Coaxial Cable With Potential Difference between conductors

[Garfungle]

1. A coaxial cable is powering a light bulb with a steady flow of current (DC current). The electric potential difference between the outer and the inner conductor of the cable is delta V and the current flowing in the cable is I. The inner conductor's outer radius is a and the outer conductor's inner radius is b.

Given that the higher electric potential is at the outer conductor, in which direction is the current in the inner conductor flowing, towards the light bulb or away from it?

2. Maxwell's Equations

∫ Eds = -d∅/dt

∫Bds = μI + εμ d∅/dt


3. I believe the current in the inner conductor is flowing away from the light bulb.
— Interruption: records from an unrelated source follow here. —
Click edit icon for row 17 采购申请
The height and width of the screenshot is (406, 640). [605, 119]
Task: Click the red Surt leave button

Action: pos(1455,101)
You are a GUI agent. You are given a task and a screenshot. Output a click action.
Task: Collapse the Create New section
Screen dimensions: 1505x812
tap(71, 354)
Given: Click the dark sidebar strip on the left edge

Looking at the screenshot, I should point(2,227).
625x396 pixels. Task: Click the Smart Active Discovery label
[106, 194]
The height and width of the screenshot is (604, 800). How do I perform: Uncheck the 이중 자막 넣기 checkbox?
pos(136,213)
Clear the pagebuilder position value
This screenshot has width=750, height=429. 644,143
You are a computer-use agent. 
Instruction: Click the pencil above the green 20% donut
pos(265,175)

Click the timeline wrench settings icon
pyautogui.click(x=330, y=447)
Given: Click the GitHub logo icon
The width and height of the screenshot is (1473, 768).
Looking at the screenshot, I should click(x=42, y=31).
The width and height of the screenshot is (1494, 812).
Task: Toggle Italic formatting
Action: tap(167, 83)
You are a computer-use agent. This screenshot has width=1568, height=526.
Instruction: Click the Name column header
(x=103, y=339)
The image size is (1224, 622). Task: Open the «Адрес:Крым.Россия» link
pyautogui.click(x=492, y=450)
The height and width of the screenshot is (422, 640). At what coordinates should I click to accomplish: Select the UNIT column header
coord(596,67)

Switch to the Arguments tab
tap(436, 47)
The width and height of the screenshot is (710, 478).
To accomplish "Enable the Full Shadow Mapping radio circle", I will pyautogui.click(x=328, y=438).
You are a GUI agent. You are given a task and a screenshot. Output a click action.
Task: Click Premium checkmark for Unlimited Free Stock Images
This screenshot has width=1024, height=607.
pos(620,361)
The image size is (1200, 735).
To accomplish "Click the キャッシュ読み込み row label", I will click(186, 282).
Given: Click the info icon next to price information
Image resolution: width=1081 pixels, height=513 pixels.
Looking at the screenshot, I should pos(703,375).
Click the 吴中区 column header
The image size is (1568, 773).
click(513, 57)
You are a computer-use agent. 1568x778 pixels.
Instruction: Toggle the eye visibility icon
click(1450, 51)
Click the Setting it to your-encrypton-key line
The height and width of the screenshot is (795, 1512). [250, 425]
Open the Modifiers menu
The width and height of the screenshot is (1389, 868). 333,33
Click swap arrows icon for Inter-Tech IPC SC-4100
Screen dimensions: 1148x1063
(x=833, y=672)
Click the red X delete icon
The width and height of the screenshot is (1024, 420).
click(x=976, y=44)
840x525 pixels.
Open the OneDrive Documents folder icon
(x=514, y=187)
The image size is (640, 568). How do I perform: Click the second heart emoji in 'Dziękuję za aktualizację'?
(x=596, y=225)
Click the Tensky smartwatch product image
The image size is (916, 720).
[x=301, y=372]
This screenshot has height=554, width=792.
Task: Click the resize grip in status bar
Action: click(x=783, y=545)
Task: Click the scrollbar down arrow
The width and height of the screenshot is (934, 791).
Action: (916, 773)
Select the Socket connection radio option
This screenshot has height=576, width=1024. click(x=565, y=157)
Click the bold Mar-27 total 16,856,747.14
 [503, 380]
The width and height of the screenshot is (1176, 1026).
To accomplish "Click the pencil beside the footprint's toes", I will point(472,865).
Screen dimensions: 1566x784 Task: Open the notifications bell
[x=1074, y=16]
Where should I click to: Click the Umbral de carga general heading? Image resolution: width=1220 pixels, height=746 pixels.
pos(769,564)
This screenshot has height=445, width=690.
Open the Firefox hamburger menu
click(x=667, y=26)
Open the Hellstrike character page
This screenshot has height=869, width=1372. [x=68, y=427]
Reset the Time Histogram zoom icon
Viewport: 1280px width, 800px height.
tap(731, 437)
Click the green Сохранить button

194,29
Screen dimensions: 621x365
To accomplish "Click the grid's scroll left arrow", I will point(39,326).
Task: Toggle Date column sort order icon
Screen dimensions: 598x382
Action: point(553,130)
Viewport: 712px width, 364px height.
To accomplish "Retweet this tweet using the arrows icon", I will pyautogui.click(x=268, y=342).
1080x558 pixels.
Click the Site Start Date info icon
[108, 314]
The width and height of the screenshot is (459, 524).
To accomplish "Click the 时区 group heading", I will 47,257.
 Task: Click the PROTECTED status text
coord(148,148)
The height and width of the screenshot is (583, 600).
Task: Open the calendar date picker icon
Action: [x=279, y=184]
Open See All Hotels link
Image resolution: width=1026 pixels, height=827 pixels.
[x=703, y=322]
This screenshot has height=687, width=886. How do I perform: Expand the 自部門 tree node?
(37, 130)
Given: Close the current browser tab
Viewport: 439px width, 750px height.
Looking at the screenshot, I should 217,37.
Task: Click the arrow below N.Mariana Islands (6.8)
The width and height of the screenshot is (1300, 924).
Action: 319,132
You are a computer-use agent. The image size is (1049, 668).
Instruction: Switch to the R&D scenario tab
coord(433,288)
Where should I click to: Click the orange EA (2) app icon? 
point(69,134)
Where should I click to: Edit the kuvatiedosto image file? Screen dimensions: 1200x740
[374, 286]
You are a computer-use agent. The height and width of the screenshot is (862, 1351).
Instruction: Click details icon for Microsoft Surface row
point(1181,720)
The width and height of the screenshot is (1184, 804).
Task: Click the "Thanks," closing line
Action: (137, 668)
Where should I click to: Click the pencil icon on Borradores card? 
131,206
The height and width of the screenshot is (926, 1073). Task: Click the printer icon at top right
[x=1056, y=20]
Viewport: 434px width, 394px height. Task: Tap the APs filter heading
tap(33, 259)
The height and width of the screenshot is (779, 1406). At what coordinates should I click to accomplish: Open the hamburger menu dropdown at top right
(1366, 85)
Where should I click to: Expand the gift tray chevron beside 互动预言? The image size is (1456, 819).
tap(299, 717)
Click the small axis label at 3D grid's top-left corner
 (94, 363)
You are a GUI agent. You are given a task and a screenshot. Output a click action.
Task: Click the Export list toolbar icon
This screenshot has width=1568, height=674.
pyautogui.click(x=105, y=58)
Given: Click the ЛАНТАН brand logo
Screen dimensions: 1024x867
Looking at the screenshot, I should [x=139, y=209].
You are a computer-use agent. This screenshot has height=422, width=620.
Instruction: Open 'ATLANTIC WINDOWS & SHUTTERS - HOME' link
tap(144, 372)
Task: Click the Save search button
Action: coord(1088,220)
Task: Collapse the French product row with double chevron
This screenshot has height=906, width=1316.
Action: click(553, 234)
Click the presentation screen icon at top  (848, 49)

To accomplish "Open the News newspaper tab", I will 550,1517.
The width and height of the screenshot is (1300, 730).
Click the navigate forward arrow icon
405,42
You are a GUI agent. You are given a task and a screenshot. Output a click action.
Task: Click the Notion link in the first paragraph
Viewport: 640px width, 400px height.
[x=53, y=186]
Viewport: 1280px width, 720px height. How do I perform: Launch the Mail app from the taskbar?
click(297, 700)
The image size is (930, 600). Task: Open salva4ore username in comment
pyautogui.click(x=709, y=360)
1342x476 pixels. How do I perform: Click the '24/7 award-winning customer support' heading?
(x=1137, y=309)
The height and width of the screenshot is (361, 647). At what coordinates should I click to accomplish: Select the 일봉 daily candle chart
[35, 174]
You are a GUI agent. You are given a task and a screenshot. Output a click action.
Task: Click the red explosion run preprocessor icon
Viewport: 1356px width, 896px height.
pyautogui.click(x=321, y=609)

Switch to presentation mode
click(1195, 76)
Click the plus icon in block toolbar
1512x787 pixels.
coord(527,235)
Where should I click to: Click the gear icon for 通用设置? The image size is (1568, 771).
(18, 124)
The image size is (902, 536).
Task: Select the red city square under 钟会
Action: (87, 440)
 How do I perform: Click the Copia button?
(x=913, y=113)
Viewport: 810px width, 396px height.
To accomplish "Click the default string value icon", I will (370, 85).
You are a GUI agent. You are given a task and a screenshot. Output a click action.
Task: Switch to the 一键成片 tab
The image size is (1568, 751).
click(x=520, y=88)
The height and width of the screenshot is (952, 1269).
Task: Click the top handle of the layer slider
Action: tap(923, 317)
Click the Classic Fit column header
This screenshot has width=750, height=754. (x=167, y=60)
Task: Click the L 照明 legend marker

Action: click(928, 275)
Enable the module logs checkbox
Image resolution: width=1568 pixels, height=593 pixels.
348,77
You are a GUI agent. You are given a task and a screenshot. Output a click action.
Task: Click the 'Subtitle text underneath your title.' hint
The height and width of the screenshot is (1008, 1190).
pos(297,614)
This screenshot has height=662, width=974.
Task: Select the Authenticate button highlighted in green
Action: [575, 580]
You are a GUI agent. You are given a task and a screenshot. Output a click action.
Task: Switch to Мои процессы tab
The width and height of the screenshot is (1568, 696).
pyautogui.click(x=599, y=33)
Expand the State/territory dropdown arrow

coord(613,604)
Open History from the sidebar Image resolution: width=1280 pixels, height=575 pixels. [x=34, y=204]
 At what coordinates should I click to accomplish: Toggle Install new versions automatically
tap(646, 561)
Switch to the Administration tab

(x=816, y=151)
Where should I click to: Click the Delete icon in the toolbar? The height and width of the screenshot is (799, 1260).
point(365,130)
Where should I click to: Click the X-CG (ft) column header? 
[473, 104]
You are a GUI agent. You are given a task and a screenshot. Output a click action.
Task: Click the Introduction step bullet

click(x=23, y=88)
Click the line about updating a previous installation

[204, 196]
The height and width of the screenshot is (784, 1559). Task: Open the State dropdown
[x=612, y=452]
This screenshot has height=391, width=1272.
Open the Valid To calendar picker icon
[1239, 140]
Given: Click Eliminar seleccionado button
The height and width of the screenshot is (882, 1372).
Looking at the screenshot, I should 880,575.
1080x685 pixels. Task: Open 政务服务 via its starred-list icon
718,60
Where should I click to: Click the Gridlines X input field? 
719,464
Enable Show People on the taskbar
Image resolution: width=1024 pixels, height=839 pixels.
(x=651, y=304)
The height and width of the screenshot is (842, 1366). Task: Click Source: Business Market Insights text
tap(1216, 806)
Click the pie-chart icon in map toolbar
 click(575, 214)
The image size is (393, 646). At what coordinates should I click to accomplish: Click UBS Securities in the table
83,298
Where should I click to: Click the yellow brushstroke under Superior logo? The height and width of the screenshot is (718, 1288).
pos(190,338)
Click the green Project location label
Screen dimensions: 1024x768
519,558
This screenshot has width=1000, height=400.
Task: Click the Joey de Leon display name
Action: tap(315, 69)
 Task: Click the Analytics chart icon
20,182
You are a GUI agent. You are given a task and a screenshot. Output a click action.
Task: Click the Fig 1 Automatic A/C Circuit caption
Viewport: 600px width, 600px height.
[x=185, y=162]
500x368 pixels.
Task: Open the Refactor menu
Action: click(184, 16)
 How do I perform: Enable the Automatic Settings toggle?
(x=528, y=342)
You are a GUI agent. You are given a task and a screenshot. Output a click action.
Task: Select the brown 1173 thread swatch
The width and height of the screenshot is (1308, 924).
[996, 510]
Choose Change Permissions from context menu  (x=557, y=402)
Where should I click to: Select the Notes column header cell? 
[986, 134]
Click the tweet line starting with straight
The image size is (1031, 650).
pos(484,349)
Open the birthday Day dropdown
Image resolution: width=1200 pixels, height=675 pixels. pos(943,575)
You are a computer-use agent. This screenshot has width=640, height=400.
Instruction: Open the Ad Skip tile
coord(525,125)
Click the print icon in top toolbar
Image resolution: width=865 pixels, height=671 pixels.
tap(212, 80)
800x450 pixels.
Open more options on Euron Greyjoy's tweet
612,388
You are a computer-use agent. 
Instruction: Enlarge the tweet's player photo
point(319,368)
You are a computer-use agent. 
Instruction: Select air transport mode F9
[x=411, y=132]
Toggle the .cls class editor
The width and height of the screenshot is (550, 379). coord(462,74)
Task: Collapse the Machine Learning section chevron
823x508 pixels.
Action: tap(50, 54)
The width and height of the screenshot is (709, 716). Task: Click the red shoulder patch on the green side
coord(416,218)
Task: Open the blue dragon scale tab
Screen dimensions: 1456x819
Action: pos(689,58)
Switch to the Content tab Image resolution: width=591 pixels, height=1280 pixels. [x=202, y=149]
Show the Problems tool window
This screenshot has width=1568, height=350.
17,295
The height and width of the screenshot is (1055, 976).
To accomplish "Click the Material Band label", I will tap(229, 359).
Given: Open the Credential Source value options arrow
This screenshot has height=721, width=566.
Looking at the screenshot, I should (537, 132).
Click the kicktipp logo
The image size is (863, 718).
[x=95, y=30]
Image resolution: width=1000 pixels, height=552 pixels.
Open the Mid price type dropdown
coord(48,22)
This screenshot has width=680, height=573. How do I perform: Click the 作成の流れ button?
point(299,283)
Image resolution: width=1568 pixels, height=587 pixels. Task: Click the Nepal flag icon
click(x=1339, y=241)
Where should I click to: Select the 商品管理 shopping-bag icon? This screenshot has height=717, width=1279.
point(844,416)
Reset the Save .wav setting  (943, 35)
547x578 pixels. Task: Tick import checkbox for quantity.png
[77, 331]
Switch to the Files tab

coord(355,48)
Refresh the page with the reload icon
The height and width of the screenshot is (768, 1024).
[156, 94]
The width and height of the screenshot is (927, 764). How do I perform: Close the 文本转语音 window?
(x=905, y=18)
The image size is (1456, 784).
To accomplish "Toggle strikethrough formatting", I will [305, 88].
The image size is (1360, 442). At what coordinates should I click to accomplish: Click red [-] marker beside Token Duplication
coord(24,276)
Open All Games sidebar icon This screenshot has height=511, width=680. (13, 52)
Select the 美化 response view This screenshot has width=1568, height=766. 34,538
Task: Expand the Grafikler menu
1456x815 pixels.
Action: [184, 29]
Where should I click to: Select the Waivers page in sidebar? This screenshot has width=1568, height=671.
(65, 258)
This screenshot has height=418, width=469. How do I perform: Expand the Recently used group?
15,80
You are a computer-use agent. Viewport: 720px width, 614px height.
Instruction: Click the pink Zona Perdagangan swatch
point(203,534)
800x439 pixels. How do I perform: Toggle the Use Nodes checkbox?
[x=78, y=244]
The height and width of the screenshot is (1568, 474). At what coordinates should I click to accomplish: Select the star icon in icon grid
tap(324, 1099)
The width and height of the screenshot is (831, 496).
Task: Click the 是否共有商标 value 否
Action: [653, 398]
I think the current travels from the outer conductor to the light bulb to light it. Then after, it goes through the inner conductor.

The problems I have with my thinking is how can there be this continuous loop. I know that because there is a potential difference between the outer shell and inner shell (E-Field points radially inward) and I know that it would make sense for current to flow from the positive (higher electric potential) to the negative (lower electric potential), but I don't think my logic is correct.

Thanks.

 

[CWatters]

The OP is correct. Conventional current flow is from the outer (+ve) through the bulb to the inner (-ve). So it would be towards the bulb in the outer and away from the bulb in the inner.

The problem statement says the current is DC so the dimensions of the cable are irrelevant.